I ran into this recently too. Tried to watch Indiana Jones Temple of Doom using the Amazon app in my Roamio. It was stretched vertically, and I couldn't find a way to change it in the Amazon app. I gave up on the Tivo and used the old Amazon app that is built into my 2011-era Panasonic TV, which displayed the correct aspect ratio. The Tivo Amazon app should allow you to change aspect ratio within the app.


----------



## kedori (Mar 7, 2018)

The same thing happens when I watch Amazon video from Tivo. When I watch Amazon from my smart TV, Amazon squishes the image into letterbox. When I watch it via Tivo, Tivo stretches the picture so that people/objects seem unnaturally taller than they should be.


----------



## ThAbtO (Apr 6, 2000)

kedori said:


> The same thing happens when I watch Amazon video from Tivo. When I watch Amazon from my smart TV, Amazon squishes the image into letterbox. When I watch it via Tivo, Tivo stretches the picture so that people/objects seem unnaturally taller than they should be.

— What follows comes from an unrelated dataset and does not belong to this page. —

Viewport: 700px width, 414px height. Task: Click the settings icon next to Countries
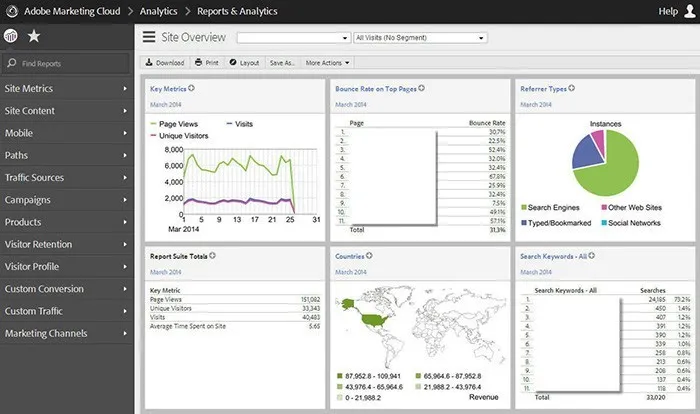pyautogui.click(x=366, y=256)
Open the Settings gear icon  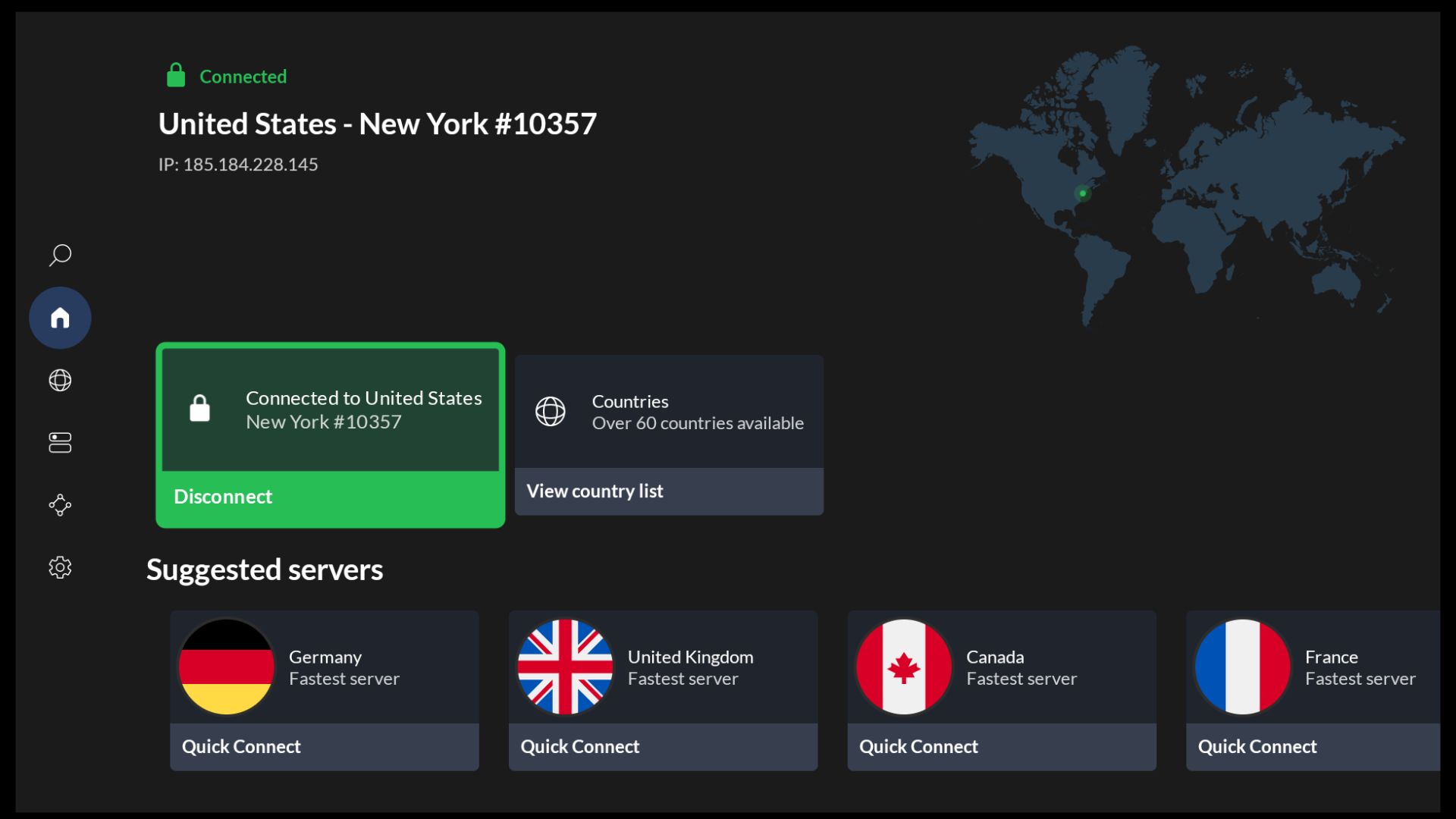[x=60, y=566]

TV aspect settings are independent from Tivo's. The TV may also have independent aspect settings for each of the inputs.

Tivo aspect settings need to be set *Prior* to entering any of the apps. They cannot be set within.

The best settings are: Tivo to Panel, TV to Full.

When you watch Amazon from the TV, that is independent from the Tivo. (That is one input).
Tivo would be on another input, so..... there are independent aspect settings for each input.

Added: Some TVs have a "Master" aspect ratio setting that will override the setting for those inputs, if it does, turn it off.


----------



## srbbass (Aug 7, 2008)

Thanks for your help on this. Confirming that
TiVO: Panel
TV: Dot by Dot (No full mode on my old Aquos TV)
solved this problem for me when watching Amazon videos


----------